The soluble lysate was loaded onto a 1 ml nickel sepharose HisTrap FF column (GE Healthcare) equilibrated in wash buffer (50 mM Hepes pH 8, 500 mM NaCl, 30 mM imidazole pH 8, 5% (w/v) glycerol). The bound protein was washed using 20 column volumes of wash buffer and eluted using an Imidazole step gradient using the wash buffer containing 500 mM Imidazole.

The major peak from Ni-affinity purification was collected and applied to a HiLoad 16/600 Superdex 200 pg size-exclusion column (GE Healthcare) equilibrated in 20 mM Hepes pH 8, 500 mM NaCl and 5% (w/v) glycerol. Post size-exclusion, the protein was subjected to (His)6 tag cleavage by incubation with 50% (w/w) Human Rhinovirus B 3C protease (2 h at 20°C then 14 h at 4°C), followed by reverse His-tag purification.

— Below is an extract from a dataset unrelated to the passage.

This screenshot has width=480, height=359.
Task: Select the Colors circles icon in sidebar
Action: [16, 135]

Purity at all stages was monitored by SDS-PAGE. High purity samples were pooled and concentrated to 10 mg/ml for crystallization using a 10 kDa MWCO Amicon-Ultra centrifugal filter unit (Merck). In parallel, the buffer was exchanged on the unit (final buffer: 20 mM Hepes pH 8, 500 mM NaCl). The molecular weight of the purified protein was confirmed by intact mass spectrometry (Predicted Mass / Experimental Mass = 60460.64 / 60458.29 Da).

Crystallisation, data collection and structure determination

Diffraction quality crystals (SapAclosed) were obtained from 200 nl sitting drops where the protein was mixed 1:1 with 22% (w/v) PEG 3350, 0.25 M NaBr, 0.1 M Bis-Tris Propane pH 7.5.

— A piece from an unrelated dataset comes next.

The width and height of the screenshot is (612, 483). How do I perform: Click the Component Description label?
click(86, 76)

In an attempt to obtain RNA-free crystals the above procedure was modified by adding 0.5 ml of RNase Cocktail™ Enzyme Mix (Ambion) to the clarified and filtered cell lysate. This was incubated on ice for 1 hour prior to Nickel sepharose purification. A second crystal form, SapAmixed, was subsequently obtained from this protein preparation, in a crystallization condition containing 10% (w/v) PEG 8000, 0.1 M imidazole pH 8.0, 0.2 M Ca(OAc)2. Heme derivative SapAheme crystals were obtained by soaking closed-form crystals for 48 h in a mother liquor solution containing Hemin added to a theoretical concentration of 25 mM. Hemin was added from a freshly prepared unfiltered suspension generated by the addition of hemin to 0.5 M NaOH and subsequent neutralization to pH 8. A theoretical concentration of 25 mM hemin was also maintained in the cryoprotectant solution.

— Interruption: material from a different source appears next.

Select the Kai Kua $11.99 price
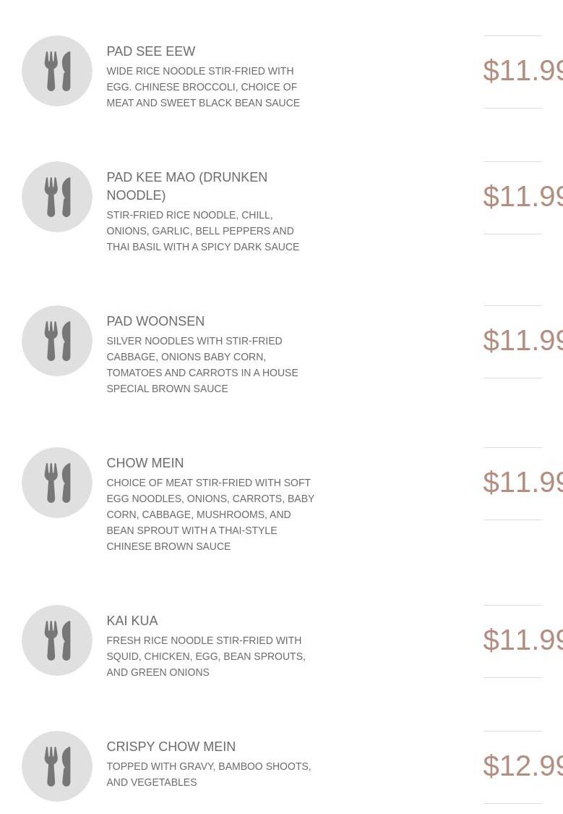The width and height of the screenshot is (563, 814). pyautogui.click(x=523, y=640)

The crystals were then rapidly transferred from the sitting droplet into a cryoprotectant solution, the composition of which was based on the original crystal growth condition, and either 20% (v/v) glycerol or ethylene glycol. The crystals were then immediately plunged into liquid nitrogen. X-ray diffraction data were collected at 100 K at beamline I04 and I04-1, Diamond Light Source (Didcot, UK). Data were processed using the xia2 automated reduction pipeline [48] which makes use of Mosflm [49], Pointless [50], CCP4 [51] and XDS [52].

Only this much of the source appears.